◆ **Work instruction**: Type out each entry exactly.

◆ **Dataset records**:
Segment Open
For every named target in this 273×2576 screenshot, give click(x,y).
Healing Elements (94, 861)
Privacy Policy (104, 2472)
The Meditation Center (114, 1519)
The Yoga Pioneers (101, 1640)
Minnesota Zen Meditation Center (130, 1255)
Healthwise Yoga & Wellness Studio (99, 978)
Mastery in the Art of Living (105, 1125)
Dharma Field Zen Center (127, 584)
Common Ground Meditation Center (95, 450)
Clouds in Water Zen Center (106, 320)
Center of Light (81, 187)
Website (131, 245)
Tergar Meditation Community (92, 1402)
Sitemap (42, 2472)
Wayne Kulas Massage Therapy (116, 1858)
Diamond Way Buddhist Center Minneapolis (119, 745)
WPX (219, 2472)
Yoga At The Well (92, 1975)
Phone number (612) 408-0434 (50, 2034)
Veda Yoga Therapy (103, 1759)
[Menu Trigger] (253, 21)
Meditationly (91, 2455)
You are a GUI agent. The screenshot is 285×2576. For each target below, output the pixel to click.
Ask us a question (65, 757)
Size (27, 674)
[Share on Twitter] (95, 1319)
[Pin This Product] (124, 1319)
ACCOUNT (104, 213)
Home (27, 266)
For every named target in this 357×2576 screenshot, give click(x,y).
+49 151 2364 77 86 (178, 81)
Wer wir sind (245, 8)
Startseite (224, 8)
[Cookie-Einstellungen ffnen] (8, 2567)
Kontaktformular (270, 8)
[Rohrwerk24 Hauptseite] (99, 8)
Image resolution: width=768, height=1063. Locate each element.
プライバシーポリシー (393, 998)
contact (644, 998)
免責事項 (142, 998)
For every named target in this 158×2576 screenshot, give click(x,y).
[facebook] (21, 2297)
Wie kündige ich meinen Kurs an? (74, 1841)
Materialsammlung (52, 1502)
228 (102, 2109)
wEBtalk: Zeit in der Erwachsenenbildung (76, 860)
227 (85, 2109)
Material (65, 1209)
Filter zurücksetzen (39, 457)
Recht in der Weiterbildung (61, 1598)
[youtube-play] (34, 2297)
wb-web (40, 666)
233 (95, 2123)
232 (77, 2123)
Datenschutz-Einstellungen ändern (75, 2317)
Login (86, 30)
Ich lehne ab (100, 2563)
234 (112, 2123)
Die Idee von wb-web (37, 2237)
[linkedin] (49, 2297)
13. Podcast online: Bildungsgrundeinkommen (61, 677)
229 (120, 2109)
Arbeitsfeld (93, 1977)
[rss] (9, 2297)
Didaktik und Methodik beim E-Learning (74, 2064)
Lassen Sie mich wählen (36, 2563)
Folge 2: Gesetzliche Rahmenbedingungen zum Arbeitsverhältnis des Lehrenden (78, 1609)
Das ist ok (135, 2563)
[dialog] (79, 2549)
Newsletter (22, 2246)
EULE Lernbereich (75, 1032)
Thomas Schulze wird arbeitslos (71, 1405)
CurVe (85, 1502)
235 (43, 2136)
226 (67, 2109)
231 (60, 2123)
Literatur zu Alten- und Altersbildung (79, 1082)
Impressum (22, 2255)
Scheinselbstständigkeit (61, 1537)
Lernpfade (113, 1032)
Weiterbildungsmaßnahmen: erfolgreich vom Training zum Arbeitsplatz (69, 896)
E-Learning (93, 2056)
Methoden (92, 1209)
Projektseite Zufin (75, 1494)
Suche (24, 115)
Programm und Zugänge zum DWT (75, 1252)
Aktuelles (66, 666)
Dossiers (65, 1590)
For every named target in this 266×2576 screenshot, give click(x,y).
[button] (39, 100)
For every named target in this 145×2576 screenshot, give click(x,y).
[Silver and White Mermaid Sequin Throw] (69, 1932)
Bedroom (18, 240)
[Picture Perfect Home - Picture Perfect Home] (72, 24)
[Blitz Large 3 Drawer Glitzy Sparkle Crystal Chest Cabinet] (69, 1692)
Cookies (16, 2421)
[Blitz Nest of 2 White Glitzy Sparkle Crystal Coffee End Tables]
Segment Closed
◆ **Answer to this exercise**:
For every named target in this 273×2576 screenshot, give click(x,y).
Healing Elements (94, 861)
Privacy Policy (104, 2472)
The Meditation Center (114, 1519)
The Yoga Pioneers (101, 1640)
Minnesota Zen Meditation Center (130, 1255)
Healthwise Yoga & Wellness Studio (99, 978)
Mastery in the Art of Living (105, 1125)
Dharma Field Zen Center (127, 584)
Common Ground Meditation Center (95, 450)
Clouds in Water Zen Center (106, 320)
Center of Light (81, 187)
Website (131, 245)
Tergar Meditation Community (92, 1402)
Sitemap (42, 2472)
Wayne Kulas Massage Therapy (116, 1858)
Diamond Way Buddhist Center Minneapolis (119, 745)
WPX (219, 2472)
Yoga At The Well (92, 1975)
Phone number (612) 408-0434 (50, 2034)
Veda Yoga Therapy (103, 1759)
[Menu Trigger] (253, 21)
Meditationly (91, 2455)
You are a GUI agent. The screenshot is 285×2576. For each target below, output the pixel to click.
Ask us a question (65, 757)
Size (27, 674)
[Share on Twitter] (95, 1319)
[Pin This Product] (124, 1319)
ACCOUNT (104, 213)
Home (27, 266)
For every named target in this 357×2576 screenshot, give click(x,y).
+49 151 2364 77 86 (178, 81)
Wer wir sind (245, 8)
Startseite (224, 8)
[Cookie-Einstellungen ffnen] (8, 2567)
Kontaktformular (270, 8)
[Rohrwerk24 Hauptseite] (99, 8)
Image resolution: width=768, height=1063. Locate each element.
プライバシーポリシー (393, 998)
contact (644, 998)
免責事項 (142, 998)
For every named target in this 158×2576 screenshot, give click(x,y).
[facebook] (21, 2297)
Wie kündige ich meinen Kurs an? (74, 1841)
Materialsammlung (52, 1502)
228 (102, 2109)
wEBtalk: Zeit in der Erwachsenenbildung (76, 860)
227 (85, 2109)
Material (65, 1209)
Filter zurücksetzen (39, 457)
Recht in der Weiterbildung (61, 1598)
[youtube-play] (34, 2297)
wb-web (40, 666)
233 (95, 2123)
232 (77, 2123)
Datenschutz-Einstellungen ändern (75, 2317)
Login (86, 30)
Ich lehne ab (100, 2563)
234 (112, 2123)
Die Idee von wb-web (37, 2237)
[linkedin] (49, 2297)
13. Podcast online: Bildungsgrundeinkommen (61, 677)
229 (120, 2109)
Arbeitsfeld (93, 1977)
[rss] (9, 2297)
Didaktik und Methodik beim E-Learning (74, 2064)
Lassen Sie mich wählen (36, 2563)
Folge 2: Gesetzliche Rahmenbedingungen zum Arbeitsverhältnis des Lehrenden (78, 1609)
Das ist ok (135, 2563)
[dialog] (79, 2549)
Newsletter (22, 2246)
EULE Lernbereich (75, 1032)
Thomas Schulze wird arbeitslos (71, 1405)
CurVe (85, 1502)
235 (43, 2136)
226 (67, 2109)
231 (60, 2123)
Literatur zu Alten- und Altersbildung (79, 1082)
Impressum (22, 2255)
Scheinselbstständigkeit (61, 1537)
Lernpfade (113, 1032)
Weiterbildungsmaßnahmen: erfolgreich vom Training zum Arbeitsplatz (69, 896)
E-Learning (93, 2056)
Methoden (92, 1209)
Projektseite Zufin (75, 1494)
Suche (24, 115)
Programm und Zugänge zum DWT (75, 1252)
Aktuelles (66, 666)
Dossiers (65, 1590)
For every named target in this 266×2576 screenshot, give click(x,y).
[button] (39, 100)
For every named target in this 145×2576 screenshot, give click(x,y).
[Silver and White Mermaid Sequin Throw] (69, 1932)
Bedroom (18, 240)
[Picture Perfect Home - Picture Perfect Home] (72, 24)
[Blitz Large 3 Drawer Glitzy Sparkle Crystal Chest Cabinet] (69, 1692)
Cookies (16, 2421)
[Blitz Nest of 2 White Glitzy Sparkle Crystal Coffee End Tables]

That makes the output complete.